TASIKMALAYA, Mediapriangan.com - Pemerintah Kabupaten Tasikmalaya resmi meluncurkan Program Satu Desa Satu Sarjana (SADESSA) sebagai salah satu program prioritas pembangunan daerah yang difokuskan pada peningkatan kualitas sumber daya manusia (SDM), khususnya di wilayah perdesaan.
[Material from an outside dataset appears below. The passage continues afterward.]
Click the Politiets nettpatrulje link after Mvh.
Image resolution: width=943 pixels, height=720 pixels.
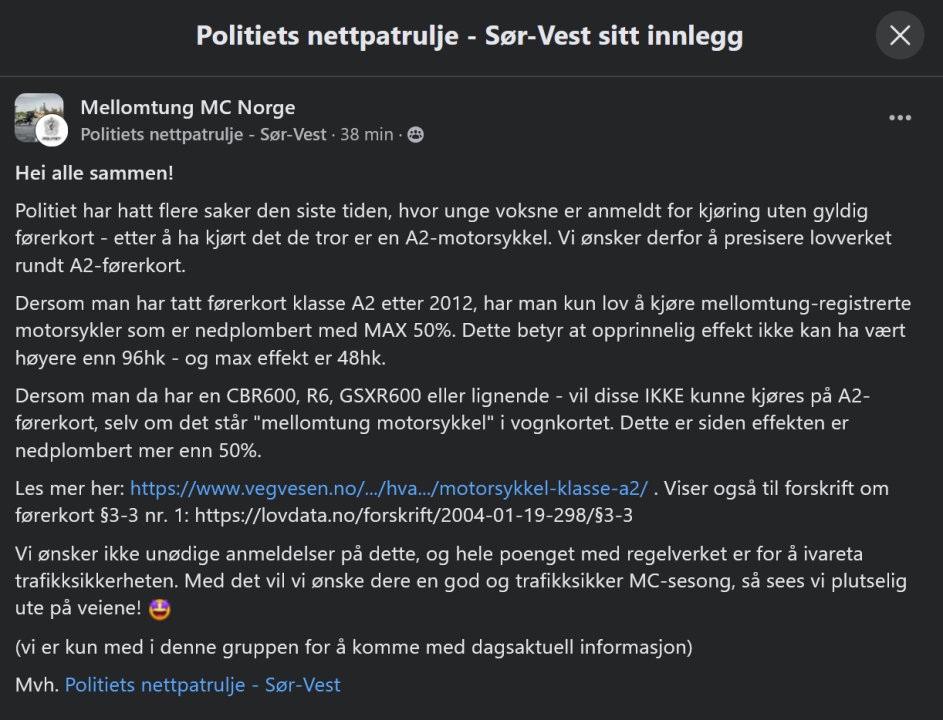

Program SADESSA merupakan kebijakan strategis Bupati dan Wakil Bupati Tasikmalaya yang telah tertuang dalam Rencana Pembangunan Jangka Menengah Daerah (RPJMD) Kabupaten Tasikmalaya Tahun 2025–2029, serta masuk dalam 13 program prioritas pembangunan daerah yang telah disahkan melalui peraturan daerah (perda).
Bupati Tasikmalaya Cecep Nurul Yakin menegaskan, dengan disahkannya RPJMD menjadi perda, Program SADESSA tidak lagi bersifat program personal kepala daerah, melainkan telah menjadi program resmi Pemerintah Kabupaten Tasikmalaya yang wajib dijalankan dan disukseskan bersama oleh seluruh pemangku kepentingan.
Baca Juga: Daftar 14 Pejabat Kabupaten Tasikmalaya yang Dilantik Bupati Cecep Nurul Yakin Hari Ini
“Program Satu Desa Satu Sarjana ini bukan lagi program prioritas Bupati dan Wakil Bupati secara pribadi, tetapi sudah menjadi perda. Artinya, ini adalah program prioritas Pemkab Tasikmalaya yang wajib disukseskan oleh seluruh stakeholder,” ujar Cecep Nurul Yakin, Selasa (3/2/2026).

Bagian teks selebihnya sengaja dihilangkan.